(Records in a dataset)
------------------------------------

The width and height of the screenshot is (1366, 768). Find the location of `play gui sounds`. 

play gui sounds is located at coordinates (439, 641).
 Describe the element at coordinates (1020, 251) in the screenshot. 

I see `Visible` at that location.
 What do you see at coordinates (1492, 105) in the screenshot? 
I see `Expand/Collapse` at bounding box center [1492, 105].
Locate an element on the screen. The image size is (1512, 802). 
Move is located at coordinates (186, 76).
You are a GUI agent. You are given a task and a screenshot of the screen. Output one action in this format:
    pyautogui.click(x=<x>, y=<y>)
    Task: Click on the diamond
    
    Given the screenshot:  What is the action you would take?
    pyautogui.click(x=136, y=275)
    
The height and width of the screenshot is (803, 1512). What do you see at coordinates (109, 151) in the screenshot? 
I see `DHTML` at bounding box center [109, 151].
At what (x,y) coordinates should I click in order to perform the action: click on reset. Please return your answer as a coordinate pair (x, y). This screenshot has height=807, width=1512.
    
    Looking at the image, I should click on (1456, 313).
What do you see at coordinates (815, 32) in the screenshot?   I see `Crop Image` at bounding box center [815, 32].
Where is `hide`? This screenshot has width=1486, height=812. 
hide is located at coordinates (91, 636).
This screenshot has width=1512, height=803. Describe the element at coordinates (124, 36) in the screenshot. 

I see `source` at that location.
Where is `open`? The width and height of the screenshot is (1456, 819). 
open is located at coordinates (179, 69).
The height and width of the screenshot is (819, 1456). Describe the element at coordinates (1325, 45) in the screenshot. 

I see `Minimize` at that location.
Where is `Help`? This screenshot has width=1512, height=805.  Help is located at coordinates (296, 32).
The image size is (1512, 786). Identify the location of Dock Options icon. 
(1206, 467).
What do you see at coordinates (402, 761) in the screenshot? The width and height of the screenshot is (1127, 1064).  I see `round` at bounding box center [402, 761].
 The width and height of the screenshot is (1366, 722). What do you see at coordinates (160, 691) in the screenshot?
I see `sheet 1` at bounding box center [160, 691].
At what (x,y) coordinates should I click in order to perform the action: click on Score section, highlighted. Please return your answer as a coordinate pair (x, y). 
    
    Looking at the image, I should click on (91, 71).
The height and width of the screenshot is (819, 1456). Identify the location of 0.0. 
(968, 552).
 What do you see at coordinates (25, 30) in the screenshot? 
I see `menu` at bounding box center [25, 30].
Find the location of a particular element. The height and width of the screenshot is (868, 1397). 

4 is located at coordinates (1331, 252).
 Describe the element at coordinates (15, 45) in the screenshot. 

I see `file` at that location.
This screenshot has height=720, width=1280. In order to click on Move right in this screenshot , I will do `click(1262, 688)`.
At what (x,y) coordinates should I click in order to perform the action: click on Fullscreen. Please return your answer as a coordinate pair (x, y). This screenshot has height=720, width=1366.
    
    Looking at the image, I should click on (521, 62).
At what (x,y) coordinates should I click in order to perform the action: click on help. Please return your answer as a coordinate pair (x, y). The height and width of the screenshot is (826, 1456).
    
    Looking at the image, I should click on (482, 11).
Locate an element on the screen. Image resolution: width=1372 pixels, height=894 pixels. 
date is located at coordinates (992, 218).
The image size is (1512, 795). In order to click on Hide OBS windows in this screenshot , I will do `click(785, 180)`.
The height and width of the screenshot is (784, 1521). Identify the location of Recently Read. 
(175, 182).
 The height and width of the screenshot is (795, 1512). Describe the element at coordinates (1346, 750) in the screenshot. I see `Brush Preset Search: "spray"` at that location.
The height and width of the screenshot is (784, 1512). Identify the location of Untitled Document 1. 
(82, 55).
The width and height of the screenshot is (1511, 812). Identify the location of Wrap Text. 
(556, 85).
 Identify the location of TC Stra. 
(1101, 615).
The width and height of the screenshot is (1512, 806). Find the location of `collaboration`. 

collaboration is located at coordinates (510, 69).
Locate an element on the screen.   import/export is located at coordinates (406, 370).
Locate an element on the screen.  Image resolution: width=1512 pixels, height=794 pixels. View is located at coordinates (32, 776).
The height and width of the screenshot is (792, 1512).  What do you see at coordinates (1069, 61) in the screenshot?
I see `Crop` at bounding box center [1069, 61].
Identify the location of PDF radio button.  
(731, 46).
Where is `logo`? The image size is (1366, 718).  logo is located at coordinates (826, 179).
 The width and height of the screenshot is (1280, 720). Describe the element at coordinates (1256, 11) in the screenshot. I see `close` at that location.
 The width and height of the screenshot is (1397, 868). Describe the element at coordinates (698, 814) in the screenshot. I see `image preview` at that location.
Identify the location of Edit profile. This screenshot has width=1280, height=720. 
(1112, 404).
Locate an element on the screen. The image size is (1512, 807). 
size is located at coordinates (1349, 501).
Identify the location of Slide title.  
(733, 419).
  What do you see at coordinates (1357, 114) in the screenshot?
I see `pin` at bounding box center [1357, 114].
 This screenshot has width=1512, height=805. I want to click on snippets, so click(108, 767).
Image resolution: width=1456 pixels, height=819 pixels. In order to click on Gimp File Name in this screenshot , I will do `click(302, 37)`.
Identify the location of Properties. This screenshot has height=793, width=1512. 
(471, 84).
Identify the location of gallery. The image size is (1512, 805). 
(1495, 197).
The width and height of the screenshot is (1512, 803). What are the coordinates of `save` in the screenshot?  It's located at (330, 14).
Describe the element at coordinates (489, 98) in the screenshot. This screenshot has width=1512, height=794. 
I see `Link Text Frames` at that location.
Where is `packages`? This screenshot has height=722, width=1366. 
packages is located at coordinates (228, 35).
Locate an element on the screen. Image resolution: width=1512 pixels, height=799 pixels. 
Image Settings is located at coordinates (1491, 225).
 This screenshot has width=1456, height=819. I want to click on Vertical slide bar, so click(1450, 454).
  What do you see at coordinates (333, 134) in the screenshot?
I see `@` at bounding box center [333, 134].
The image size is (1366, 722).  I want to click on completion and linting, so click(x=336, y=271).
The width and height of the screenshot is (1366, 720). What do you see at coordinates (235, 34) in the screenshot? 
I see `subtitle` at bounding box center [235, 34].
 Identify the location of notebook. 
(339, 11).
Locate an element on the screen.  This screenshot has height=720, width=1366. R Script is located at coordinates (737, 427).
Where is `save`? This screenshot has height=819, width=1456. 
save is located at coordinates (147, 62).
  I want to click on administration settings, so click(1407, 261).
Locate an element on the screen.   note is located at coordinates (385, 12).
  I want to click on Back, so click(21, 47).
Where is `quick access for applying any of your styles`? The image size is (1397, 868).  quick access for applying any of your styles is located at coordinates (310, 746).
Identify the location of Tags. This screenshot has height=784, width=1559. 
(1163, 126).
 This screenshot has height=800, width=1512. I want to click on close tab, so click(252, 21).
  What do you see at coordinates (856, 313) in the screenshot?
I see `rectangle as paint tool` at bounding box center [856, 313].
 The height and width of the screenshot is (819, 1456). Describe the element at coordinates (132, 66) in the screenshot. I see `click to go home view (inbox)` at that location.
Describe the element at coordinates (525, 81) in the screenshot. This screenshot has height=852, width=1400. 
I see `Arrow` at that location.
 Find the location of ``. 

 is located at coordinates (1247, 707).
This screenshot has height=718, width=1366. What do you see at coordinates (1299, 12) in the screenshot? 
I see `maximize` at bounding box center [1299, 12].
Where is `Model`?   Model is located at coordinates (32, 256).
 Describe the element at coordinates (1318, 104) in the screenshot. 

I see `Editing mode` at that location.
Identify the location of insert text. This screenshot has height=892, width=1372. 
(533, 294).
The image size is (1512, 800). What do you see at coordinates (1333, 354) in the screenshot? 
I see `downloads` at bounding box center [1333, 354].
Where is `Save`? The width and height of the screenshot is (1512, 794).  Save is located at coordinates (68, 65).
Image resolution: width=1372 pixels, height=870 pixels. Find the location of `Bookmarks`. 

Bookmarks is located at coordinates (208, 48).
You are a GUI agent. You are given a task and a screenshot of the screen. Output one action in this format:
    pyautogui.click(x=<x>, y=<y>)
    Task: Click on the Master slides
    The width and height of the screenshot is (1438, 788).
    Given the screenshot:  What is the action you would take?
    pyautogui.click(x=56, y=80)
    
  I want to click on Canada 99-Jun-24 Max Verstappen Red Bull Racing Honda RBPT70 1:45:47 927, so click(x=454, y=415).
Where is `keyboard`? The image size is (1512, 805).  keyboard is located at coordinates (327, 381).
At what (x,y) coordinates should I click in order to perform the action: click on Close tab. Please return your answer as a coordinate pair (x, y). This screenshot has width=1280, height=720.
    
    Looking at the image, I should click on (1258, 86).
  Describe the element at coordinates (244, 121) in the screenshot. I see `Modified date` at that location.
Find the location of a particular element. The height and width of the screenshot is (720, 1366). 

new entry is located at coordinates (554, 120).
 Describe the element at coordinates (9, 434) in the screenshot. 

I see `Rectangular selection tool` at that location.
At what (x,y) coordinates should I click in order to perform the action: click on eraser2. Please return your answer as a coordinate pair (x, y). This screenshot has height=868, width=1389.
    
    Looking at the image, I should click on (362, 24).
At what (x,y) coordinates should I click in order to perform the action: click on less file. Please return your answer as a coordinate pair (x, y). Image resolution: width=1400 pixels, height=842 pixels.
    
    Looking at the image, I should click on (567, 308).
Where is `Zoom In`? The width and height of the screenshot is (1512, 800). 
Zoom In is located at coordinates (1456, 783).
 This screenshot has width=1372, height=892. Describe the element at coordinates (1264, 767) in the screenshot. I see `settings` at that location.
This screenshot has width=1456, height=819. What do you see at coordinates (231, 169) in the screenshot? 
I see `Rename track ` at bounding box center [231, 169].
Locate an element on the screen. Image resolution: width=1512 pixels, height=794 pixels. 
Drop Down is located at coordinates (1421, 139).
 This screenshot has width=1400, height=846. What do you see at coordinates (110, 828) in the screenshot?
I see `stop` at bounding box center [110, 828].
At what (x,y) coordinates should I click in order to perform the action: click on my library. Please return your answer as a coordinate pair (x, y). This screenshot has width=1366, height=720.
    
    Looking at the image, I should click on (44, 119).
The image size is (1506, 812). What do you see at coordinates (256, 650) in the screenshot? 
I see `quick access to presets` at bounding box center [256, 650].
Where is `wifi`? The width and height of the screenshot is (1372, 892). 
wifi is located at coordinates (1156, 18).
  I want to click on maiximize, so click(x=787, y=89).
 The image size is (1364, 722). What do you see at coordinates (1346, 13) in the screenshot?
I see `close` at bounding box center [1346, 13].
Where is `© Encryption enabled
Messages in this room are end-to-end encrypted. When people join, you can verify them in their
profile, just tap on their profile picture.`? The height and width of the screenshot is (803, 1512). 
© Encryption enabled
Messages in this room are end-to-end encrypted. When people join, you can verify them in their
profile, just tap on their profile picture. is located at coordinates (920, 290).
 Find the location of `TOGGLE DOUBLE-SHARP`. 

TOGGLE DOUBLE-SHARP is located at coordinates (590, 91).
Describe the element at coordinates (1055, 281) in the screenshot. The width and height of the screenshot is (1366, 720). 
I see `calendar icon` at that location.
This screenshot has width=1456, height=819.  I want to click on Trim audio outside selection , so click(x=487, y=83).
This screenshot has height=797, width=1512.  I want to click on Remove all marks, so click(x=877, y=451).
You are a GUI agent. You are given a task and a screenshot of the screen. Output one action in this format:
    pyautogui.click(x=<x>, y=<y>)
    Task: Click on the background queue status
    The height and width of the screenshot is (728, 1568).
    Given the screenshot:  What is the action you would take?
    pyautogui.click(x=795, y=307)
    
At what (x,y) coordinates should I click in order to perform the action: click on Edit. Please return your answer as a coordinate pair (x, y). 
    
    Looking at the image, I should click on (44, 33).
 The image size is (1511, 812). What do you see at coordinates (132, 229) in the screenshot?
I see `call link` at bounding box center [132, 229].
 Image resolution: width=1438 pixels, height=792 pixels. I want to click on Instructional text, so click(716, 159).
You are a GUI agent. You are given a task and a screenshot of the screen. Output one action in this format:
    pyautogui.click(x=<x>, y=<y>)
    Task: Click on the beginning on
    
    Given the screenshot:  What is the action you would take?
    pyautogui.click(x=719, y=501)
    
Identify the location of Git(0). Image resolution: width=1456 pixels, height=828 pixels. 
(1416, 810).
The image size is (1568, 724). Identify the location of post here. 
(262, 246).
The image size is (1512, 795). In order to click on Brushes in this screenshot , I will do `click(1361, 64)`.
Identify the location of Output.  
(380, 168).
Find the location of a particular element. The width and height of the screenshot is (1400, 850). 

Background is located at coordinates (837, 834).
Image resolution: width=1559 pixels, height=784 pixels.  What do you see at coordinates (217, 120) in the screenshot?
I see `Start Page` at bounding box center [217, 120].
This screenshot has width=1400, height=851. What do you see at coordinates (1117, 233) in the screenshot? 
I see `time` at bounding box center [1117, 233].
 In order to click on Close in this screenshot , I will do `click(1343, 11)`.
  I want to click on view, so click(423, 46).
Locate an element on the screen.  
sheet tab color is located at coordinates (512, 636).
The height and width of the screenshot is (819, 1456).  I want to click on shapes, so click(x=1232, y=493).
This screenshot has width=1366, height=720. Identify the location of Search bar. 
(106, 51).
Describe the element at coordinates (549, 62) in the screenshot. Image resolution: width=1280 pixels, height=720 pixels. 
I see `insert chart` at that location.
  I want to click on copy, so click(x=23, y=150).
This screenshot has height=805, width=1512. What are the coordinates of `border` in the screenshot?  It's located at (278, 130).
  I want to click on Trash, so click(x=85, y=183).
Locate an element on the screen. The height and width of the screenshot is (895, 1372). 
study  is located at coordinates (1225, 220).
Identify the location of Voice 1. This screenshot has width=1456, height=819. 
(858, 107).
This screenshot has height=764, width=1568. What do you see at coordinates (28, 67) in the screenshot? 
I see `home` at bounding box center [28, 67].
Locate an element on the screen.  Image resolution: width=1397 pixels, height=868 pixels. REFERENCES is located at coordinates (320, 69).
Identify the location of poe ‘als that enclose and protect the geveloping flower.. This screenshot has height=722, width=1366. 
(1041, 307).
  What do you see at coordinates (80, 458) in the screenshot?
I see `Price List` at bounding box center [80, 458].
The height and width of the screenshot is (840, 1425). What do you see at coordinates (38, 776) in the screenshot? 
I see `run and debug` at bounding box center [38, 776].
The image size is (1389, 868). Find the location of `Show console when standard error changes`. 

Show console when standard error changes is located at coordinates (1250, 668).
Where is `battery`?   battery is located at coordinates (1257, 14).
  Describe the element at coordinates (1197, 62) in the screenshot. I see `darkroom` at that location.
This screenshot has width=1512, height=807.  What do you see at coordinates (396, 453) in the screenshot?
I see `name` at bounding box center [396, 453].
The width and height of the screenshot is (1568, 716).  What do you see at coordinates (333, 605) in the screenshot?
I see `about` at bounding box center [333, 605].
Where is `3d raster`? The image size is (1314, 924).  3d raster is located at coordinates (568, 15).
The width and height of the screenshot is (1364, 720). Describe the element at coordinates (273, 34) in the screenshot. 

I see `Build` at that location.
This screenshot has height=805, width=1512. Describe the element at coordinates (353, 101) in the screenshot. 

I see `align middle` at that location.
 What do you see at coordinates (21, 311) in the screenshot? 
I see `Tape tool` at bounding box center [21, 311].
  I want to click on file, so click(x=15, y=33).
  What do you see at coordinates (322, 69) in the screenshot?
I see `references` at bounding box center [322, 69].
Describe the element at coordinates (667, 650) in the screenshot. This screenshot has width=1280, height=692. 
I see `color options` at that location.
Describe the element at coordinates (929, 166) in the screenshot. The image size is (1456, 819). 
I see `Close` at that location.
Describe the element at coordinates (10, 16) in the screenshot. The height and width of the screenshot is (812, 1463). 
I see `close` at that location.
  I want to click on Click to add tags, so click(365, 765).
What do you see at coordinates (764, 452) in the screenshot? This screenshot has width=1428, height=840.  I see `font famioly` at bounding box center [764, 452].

------------------------------------

## What the task asks
Rewrite the data from the line containing "This screenshot has height=720, width=1280." through the line containing "Looking at the image, I should click on (521, 62).", replacing "Fullscreen" with "Maximize" and leaving everything else unchanged.

## Task answer
This screenshot has height=720, width=1280. In order to click on Move right in this screenshot , I will do `click(1262, 688)`.
At what (x,y) coordinates should I click in order to perform the action: click on Maximize. Please return your answer as a coordinate pair (x, y). This screenshot has height=720, width=1366.
    
    Looking at the image, I should click on (521, 62).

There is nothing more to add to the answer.